▶ _WORK INSTRUCTION_
Having read the records, set them all down exactly as they appear.

▶ _THE INPUT_
____________

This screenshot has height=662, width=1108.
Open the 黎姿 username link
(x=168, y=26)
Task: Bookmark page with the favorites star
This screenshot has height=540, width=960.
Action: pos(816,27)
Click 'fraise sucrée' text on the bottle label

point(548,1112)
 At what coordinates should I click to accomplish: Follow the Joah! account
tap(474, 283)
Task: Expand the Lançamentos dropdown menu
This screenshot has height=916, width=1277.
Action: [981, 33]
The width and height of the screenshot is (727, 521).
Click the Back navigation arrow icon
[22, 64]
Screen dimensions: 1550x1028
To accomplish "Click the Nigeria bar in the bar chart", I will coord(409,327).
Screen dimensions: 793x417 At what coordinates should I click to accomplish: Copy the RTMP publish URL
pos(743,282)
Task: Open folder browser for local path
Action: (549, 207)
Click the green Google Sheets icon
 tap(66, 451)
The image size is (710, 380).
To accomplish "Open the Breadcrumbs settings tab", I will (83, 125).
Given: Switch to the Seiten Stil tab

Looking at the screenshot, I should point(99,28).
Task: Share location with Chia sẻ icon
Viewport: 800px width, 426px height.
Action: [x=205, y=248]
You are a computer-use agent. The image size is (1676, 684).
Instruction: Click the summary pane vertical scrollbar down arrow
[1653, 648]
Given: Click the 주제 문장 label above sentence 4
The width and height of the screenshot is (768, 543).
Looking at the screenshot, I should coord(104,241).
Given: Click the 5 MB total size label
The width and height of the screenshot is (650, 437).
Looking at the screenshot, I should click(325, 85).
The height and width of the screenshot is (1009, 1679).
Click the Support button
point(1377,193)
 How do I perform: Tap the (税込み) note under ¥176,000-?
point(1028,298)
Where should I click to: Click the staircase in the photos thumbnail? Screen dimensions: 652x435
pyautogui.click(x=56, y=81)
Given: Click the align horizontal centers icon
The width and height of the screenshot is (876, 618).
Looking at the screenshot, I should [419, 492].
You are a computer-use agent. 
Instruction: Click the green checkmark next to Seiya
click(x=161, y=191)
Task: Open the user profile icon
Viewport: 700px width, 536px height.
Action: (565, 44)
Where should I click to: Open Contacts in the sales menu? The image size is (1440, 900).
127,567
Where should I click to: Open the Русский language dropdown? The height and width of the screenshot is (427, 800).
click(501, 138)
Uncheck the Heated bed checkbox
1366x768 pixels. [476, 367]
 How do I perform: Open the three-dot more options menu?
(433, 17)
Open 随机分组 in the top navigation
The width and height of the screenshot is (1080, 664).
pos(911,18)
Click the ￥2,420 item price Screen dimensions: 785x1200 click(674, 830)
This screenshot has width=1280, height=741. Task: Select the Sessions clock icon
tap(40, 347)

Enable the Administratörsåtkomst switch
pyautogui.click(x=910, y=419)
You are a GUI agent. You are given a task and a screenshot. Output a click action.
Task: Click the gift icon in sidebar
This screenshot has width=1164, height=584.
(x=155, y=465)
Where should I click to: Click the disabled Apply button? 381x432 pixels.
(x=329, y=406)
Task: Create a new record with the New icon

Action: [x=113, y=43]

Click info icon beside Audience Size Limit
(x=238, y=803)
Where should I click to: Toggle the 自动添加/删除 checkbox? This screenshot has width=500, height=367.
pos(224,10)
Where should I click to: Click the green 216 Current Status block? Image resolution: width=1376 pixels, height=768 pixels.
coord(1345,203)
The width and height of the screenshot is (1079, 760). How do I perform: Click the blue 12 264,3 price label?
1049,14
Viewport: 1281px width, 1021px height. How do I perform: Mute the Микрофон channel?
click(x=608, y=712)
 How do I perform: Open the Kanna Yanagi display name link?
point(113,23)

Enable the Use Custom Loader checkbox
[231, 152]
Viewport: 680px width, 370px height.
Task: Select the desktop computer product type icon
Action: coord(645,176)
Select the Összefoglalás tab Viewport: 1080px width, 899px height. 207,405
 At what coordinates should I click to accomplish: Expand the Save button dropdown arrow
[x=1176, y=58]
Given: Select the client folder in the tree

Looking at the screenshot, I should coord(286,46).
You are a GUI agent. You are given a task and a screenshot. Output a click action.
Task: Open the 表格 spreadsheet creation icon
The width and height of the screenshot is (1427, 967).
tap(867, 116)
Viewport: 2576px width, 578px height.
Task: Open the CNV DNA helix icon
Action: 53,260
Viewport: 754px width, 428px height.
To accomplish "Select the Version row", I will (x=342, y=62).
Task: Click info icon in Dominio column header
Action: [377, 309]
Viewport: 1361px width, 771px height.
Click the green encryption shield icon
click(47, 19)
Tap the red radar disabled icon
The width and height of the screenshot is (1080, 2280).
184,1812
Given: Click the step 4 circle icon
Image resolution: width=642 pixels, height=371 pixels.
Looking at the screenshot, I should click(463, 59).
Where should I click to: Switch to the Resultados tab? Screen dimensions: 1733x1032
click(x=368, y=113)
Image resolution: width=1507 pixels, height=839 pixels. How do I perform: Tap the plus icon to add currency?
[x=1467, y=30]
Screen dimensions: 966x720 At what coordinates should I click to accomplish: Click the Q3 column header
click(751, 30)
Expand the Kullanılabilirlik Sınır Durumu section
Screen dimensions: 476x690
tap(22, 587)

____________

▶ _ANSWER BELOW_
This screenshot has height=662, width=1108.
Open the 黎姿 username link
(x=168, y=26)
Task: Bookmark page with the favorites star
This screenshot has height=540, width=960.
Action: pos(816,27)
Click 'fraise sucrée' text on the bottle label

point(548,1112)
 At what coordinates should I click to accomplish: Follow the Joah! account
tap(474, 283)
Task: Expand the Lançamentos dropdown menu
This screenshot has height=916, width=1277.
Action: [981, 33]
The width and height of the screenshot is (727, 521).
Click the Back navigation arrow icon
[22, 64]
Screen dimensions: 1550x1028
To accomplish "Click the Nigeria bar in the bar chart", I will coord(409,327).
Screen dimensions: 793x417 At what coordinates should I click to accomplish: Copy the RTMP publish URL
pos(743,282)
Task: Open folder browser for local path
Action: (549, 207)
Click the green Google Sheets icon
 tap(66, 451)
The image size is (710, 380).
To accomplish "Open the Breadcrumbs settings tab", I will (83, 125).
Given: Switch to the Seiten Stil tab

Looking at the screenshot, I should point(99,28).
Task: Share location with Chia sẻ icon
Viewport: 800px width, 426px height.
Action: [x=205, y=248]
You are a computer-use agent. The image size is (1676, 684).
Instruction: Click the summary pane vertical scrollbar down arrow
[1653, 648]
Given: Click the 주제 문장 label above sentence 4
The width and height of the screenshot is (768, 543).
Looking at the screenshot, I should coord(104,241).
Given: Click the 5 MB total size label
The width and height of the screenshot is (650, 437).
Looking at the screenshot, I should click(325, 85).
The height and width of the screenshot is (1009, 1679).
Click the Support button
point(1377,193)
 How do I perform: Tap the (税込み) note under ¥176,000-?
point(1028,298)
Where should I click to: Click the staircase in the photos thumbnail? Screen dimensions: 652x435
pyautogui.click(x=56, y=81)
Given: Click the align horizontal centers icon
The width and height of the screenshot is (876, 618).
Looking at the screenshot, I should [419, 492].
You are a computer-use agent. 
Instruction: Click the green checkmark next to Seiya
click(x=161, y=191)
Task: Open the user profile icon
Viewport: 700px width, 536px height.
Action: (565, 44)
Where should I click to: Open Contacts in the sales menu? The image size is (1440, 900).
127,567
Where should I click to: Open the Русский language dropdown? The height and width of the screenshot is (427, 800).
click(501, 138)
Uncheck the Heated bed checkbox
1366x768 pixels. [476, 367]
 How do I perform: Open the three-dot more options menu?
(433, 17)
Open 随机分组 in the top navigation
The width and height of the screenshot is (1080, 664).
pos(911,18)
Click the ￥2,420 item price Screen dimensions: 785x1200 click(674, 830)
This screenshot has width=1280, height=741. Task: Select the Sessions clock icon
tap(40, 347)

Enable the Administratörsåtkomst switch
pyautogui.click(x=910, y=419)
You are a GUI agent. You are given a task and a screenshot. Output a click action.
Task: Click the gift icon in sidebar
This screenshot has width=1164, height=584.
(x=155, y=465)
Where should I click to: Click the disabled Apply button? 381x432 pixels.
(x=329, y=406)
Task: Create a new record with the New icon

Action: [x=113, y=43]

Click info icon beside Audience Size Limit
(x=238, y=803)
Where should I click to: Toggle the 自动添加/删除 checkbox? This screenshot has width=500, height=367.
pos(224,10)
Where should I click to: Click the green 216 Current Status block? Image resolution: width=1376 pixels, height=768 pixels.
coord(1345,203)
The width and height of the screenshot is (1079, 760). How do I perform: Click the blue 12 264,3 price label?
1049,14
Viewport: 1281px width, 1021px height. How do I perform: Mute the Микрофон channel?
click(x=608, y=712)
 How do I perform: Open the Kanna Yanagi display name link?
point(113,23)

Enable the Use Custom Loader checkbox
[231, 152]
Viewport: 680px width, 370px height.
Task: Select the desktop computer product type icon
Action: coord(645,176)
Select the Összefoglalás tab Viewport: 1080px width, 899px height. 207,405
 At what coordinates should I click to accomplish: Expand the Save button dropdown arrow
[x=1176, y=58]
Given: Select the client folder in the tree

Looking at the screenshot, I should coord(286,46).
You are a GUI agent. You are given a task and a screenshot. Output a click action.
Task: Open the 表格 spreadsheet creation icon
The width and height of the screenshot is (1427, 967).
tap(867, 116)
Viewport: 2576px width, 578px height.
Task: Open the CNV DNA helix icon
Action: 53,260
Viewport: 754px width, 428px height.
To accomplish "Select the Version row", I will (x=342, y=62).
Task: Click info icon in Dominio column header
Action: [377, 309]
Viewport: 1361px width, 771px height.
Click the green encryption shield icon
click(47, 19)
Tap the red radar disabled icon
The width and height of the screenshot is (1080, 2280).
184,1812
Given: Click the step 4 circle icon
Image resolution: width=642 pixels, height=371 pixels.
Looking at the screenshot, I should click(463, 59).
Where should I click to: Switch to the Resultados tab? Screen dimensions: 1733x1032
click(x=368, y=113)
Image resolution: width=1507 pixels, height=839 pixels. How do I perform: Tap the plus icon to add currency?
[x=1467, y=30]
Screen dimensions: 966x720 At what coordinates should I click to accomplish: Click the Q3 column header
click(751, 30)
Expand the Kullanılabilirlik Sınır Durumu section
Screen dimensions: 476x690
tap(22, 587)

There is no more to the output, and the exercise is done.